*** Block opens ***

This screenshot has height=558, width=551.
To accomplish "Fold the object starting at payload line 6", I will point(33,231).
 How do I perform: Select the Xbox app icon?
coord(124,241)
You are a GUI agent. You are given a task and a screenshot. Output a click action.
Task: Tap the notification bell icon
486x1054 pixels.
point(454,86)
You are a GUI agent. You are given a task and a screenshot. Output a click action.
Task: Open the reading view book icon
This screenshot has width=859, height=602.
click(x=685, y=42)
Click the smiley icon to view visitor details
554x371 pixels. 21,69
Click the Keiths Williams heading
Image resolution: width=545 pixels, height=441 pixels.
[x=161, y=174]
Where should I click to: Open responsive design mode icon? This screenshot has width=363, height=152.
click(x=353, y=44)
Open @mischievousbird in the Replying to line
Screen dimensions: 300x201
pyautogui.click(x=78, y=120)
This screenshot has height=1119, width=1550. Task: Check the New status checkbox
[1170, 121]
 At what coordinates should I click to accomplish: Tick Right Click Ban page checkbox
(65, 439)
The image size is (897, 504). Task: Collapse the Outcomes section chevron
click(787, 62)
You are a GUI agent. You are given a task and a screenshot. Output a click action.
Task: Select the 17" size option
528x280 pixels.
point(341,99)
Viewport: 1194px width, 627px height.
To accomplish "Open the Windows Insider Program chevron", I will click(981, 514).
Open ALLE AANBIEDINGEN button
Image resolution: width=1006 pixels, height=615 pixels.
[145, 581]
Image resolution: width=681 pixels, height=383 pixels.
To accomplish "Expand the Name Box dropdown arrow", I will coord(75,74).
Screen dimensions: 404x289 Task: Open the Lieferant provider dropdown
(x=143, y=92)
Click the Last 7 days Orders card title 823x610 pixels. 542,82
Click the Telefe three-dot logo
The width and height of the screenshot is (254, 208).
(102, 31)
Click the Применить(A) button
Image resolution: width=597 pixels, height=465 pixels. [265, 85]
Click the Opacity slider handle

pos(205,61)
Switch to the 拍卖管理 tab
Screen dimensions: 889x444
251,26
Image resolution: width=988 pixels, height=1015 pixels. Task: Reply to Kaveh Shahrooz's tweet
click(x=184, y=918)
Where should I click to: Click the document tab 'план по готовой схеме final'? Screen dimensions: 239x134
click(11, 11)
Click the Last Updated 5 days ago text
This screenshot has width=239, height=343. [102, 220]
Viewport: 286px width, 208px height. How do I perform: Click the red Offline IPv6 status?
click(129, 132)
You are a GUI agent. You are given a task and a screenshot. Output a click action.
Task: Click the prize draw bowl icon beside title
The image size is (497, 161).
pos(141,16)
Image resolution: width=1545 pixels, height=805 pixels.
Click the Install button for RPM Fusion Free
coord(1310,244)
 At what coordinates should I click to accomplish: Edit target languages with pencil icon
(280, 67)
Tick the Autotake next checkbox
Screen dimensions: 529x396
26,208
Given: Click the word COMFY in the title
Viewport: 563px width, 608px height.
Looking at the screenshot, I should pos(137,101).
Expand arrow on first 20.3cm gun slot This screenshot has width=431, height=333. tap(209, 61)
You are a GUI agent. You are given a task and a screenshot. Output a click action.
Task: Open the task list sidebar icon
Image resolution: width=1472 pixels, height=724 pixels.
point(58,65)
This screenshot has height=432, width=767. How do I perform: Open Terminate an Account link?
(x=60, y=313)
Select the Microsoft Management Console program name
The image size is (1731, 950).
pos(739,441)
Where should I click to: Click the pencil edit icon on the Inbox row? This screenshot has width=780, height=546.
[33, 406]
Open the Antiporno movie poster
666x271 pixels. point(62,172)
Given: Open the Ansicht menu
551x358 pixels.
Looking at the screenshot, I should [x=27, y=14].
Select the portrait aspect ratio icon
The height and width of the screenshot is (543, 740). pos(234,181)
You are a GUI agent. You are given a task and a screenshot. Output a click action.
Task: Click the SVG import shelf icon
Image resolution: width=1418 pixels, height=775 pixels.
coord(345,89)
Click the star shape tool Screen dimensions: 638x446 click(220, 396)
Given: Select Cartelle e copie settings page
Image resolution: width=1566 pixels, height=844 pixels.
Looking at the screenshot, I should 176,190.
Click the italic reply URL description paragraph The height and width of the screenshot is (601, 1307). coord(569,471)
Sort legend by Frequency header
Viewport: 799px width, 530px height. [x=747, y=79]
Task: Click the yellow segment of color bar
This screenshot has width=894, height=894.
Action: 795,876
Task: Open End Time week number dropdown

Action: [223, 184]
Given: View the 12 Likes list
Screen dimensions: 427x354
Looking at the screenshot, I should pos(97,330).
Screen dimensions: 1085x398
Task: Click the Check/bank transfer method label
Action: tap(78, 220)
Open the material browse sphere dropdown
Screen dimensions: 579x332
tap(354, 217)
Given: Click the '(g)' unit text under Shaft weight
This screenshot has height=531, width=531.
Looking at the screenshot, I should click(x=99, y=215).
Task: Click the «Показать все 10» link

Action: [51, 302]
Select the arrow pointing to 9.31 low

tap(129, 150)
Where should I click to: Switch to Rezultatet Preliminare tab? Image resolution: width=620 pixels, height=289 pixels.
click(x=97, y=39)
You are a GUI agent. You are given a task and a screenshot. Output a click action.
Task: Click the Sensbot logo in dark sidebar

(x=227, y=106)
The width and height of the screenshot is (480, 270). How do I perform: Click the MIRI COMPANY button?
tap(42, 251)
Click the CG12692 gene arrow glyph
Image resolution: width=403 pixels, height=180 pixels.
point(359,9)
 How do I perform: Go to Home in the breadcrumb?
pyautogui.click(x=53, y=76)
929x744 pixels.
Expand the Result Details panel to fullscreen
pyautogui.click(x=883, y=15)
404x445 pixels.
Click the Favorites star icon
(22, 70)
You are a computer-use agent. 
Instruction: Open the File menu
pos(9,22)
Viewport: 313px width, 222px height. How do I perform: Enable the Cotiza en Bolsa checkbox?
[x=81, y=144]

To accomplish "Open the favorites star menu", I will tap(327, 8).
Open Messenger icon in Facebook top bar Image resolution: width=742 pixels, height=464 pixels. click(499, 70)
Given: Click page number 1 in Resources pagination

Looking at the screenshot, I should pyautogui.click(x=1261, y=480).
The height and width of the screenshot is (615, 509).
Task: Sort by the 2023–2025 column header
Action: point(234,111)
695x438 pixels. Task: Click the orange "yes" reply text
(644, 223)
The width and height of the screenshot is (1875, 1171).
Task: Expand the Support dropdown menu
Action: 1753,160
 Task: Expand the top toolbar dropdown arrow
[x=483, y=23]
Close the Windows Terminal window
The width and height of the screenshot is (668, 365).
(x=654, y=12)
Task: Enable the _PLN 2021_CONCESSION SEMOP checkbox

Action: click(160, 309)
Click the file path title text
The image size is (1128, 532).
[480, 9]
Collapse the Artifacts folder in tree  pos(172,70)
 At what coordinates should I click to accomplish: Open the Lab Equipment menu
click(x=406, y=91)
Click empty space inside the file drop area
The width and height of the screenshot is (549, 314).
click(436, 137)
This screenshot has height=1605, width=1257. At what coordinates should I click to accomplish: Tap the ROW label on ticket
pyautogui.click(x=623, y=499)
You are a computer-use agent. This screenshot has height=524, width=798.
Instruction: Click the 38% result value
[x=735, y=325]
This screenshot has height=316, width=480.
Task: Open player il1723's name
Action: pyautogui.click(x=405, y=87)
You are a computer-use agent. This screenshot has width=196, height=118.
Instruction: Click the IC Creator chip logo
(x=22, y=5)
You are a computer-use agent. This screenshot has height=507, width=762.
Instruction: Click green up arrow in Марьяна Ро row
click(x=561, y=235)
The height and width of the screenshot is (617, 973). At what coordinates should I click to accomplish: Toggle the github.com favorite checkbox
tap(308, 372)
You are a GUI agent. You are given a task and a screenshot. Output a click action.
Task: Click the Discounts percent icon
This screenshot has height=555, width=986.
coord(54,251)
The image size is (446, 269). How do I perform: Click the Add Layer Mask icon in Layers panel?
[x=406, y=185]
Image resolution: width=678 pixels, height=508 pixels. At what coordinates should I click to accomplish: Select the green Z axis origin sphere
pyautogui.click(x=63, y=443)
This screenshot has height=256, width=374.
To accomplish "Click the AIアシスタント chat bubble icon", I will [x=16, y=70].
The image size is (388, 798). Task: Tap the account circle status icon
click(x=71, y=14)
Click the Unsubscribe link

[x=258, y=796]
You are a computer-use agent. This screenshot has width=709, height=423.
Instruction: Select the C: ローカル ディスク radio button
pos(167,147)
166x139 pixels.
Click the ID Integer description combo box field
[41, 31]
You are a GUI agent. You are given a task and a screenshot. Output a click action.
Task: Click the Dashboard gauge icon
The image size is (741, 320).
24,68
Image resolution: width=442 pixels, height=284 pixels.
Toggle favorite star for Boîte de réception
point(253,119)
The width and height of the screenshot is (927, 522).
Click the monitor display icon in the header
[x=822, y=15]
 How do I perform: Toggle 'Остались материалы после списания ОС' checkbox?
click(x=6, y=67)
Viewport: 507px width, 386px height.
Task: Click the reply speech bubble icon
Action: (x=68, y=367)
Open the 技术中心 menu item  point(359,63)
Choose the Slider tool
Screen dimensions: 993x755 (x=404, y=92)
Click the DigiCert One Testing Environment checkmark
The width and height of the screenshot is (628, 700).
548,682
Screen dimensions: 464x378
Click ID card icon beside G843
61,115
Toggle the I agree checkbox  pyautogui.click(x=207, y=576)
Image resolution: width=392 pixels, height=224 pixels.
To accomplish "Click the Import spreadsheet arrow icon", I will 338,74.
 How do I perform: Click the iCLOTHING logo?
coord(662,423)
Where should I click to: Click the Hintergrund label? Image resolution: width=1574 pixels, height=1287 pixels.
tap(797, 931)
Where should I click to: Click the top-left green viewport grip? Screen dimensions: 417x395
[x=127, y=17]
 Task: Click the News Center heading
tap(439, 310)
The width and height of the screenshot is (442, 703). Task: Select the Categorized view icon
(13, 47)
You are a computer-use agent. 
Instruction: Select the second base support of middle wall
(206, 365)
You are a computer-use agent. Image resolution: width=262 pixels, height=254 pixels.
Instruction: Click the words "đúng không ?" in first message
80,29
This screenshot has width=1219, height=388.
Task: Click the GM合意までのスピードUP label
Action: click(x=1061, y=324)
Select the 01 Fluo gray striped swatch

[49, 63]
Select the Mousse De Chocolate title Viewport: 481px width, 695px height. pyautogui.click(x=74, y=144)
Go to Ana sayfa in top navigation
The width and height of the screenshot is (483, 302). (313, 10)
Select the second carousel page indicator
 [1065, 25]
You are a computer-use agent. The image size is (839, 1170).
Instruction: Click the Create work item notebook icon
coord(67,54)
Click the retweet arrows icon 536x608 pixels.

*** Block closes ***

* **Problem to solve**
Write out each line above with the word "list".

* **Task response**
Task: Open the task list sidebar icon
Given: View the 12 Likes list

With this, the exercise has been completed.